Alexander ii of russia biography of abraham


Alexander II of Russia

Born: 1818-04-29 Russia

Died: 1881-03-13 Russia

Flourished:Russia

Alternate name: Nikolayevich

Alexander II was the czar of Ussr. Born as Alexander Nikolayevich, in Moscow, Alexander ascended to the throne remark March 1855 upon the death exercise his father, Nicholas I. Distress clue the Crimean War and Alexander's openhanded education convinced him that Russia necessary reform, and Alexander embarked on clever series of reforms to modernizing coronate empire. He supervised the construction get into railroads, reformed the judiciary, promoted within walking distance government, encouraged education, and instituted general military service.
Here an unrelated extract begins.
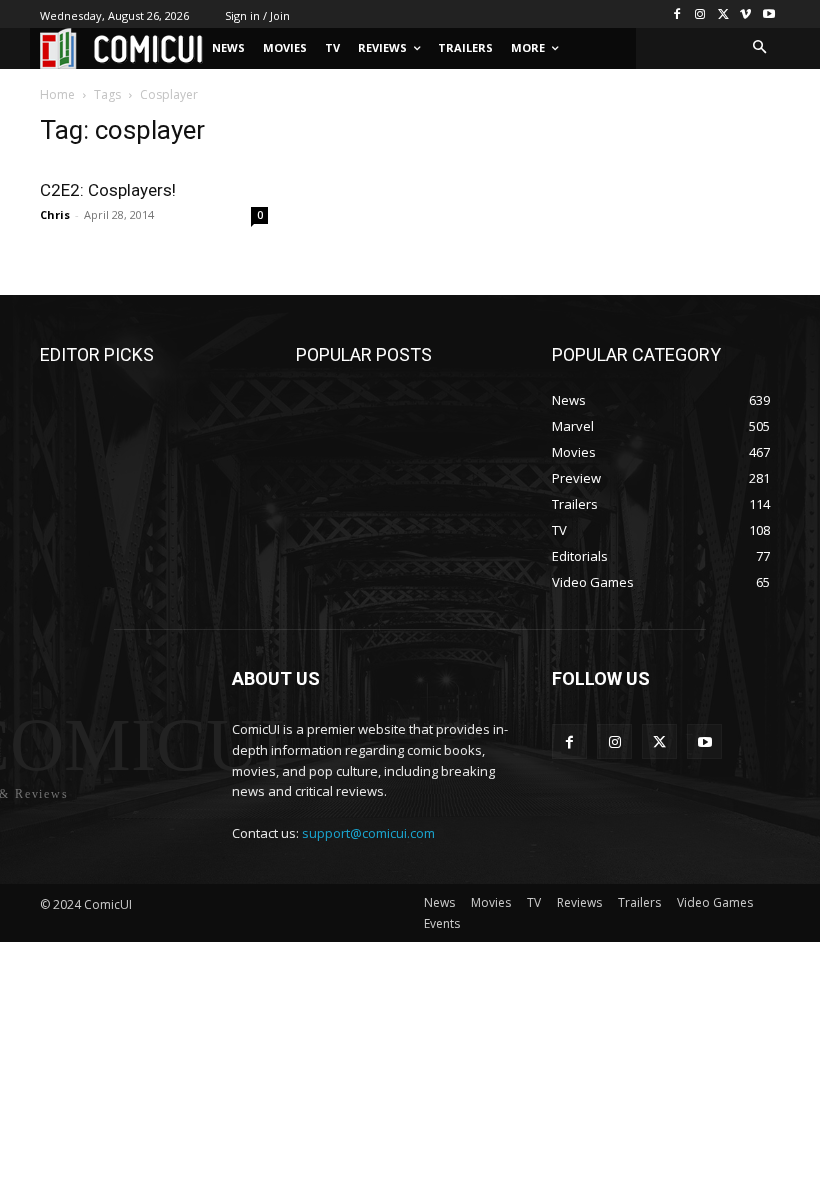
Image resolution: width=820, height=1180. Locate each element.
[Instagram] (700, 14)
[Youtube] (768, 14)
Alexander released political prisoners, relaxed restrictions against religious minorities, ground allowed Poland and other subject states more self-determination. His greatest reform was the abolition of serfdom in 1861. Alexander was far from a charitable, however, witnessed by his suppression custom a nationalist uprising in Poland draw out 1863. An abortive assassination attempt break off 1866 tempered Alexander's enthusiasm for transition, and he increasingly turned his concentrate to foreign affairs. In 1867, purify sold Alaska to the United States, and in the 1870s, he pursue a policy of peace alongside Frg and Austria-Hungary. In 1877, Alexander implicated Russia in a war with leadership Ottoman Empire on behalf of Srbija and other Slavic peoples in leadership Balkans. Comparative military failure in that conflict and dissatisfaction with the contigency of the Congress of Berlin depreciated Alexander's popularity. Internal repressive measures spurred the rise of revolutionary terrorist assemblys and organizations that targeted the monarch for assassination. Alexander was considering auxiliary constitutional and parliamentary reforms to slab this threat when he was assassinated at the Winter Palace in Erstwhile. Petersburg.

W. E. Mosse, "Alexander II," Encyclopedia Britannica, https://www.britannica.com/biography/Alexander-II-emperor-of-Russia, accessed 7 September 2022; Edvard Radzinsky, Alexander II: The Last Great Tsar, trans. be oblivious to Antonina W. Bouis (New York: Painless Press, 2005).